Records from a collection
- Opening Delimiter -

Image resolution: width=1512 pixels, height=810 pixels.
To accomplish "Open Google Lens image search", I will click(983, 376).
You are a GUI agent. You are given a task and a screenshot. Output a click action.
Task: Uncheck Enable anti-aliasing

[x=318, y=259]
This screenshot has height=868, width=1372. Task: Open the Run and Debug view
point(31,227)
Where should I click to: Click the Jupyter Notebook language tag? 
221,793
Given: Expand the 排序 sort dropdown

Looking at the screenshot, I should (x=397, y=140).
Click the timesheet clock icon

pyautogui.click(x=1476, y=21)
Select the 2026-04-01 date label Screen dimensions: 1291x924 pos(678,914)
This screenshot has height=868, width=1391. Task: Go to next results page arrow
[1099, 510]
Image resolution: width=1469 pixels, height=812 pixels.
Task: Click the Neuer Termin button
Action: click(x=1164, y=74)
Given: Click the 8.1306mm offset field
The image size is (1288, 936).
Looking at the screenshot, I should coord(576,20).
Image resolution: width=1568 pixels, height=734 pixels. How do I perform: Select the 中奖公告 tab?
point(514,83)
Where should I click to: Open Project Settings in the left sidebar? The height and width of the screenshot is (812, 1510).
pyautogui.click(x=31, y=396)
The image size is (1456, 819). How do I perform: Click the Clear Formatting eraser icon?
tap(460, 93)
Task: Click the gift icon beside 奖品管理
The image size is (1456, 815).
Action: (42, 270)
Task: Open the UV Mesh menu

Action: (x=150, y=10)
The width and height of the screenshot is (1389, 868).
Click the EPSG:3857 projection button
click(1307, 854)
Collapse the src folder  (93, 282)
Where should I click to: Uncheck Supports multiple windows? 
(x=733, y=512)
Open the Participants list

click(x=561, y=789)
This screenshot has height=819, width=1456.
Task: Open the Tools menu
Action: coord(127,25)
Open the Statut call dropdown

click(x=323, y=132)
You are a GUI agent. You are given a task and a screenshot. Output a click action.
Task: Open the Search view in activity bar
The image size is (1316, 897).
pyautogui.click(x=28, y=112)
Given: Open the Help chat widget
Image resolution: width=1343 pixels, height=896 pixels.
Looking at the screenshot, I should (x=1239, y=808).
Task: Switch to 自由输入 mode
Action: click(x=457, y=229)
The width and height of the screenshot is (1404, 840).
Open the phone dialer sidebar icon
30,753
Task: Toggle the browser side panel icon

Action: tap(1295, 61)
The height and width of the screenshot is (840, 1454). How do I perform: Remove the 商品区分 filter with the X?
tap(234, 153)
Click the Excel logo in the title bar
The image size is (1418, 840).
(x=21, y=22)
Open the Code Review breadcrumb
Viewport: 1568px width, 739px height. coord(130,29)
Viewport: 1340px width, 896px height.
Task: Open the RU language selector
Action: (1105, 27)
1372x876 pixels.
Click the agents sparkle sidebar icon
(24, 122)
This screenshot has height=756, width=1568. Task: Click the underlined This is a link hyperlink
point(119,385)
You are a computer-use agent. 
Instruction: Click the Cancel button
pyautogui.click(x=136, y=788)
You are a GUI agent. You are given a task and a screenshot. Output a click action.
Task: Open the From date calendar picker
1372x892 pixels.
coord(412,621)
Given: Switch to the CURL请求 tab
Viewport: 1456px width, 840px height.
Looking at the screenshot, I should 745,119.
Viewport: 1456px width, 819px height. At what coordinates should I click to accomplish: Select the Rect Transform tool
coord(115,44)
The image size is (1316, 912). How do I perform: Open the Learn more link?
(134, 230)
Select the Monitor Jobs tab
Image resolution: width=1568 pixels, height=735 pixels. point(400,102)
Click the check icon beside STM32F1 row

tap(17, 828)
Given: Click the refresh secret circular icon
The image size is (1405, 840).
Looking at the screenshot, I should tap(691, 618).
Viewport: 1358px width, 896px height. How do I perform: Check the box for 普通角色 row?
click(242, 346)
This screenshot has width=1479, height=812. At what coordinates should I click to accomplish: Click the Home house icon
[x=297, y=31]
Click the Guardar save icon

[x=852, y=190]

- Closing Delimiter -

Copy each line in the entries above where "date" turns up.

Solution for this problem:
Select the 2026-04-01 date label Screen dimensions: 1291x924 pos(678,914)
Task: Open the From date calendar picker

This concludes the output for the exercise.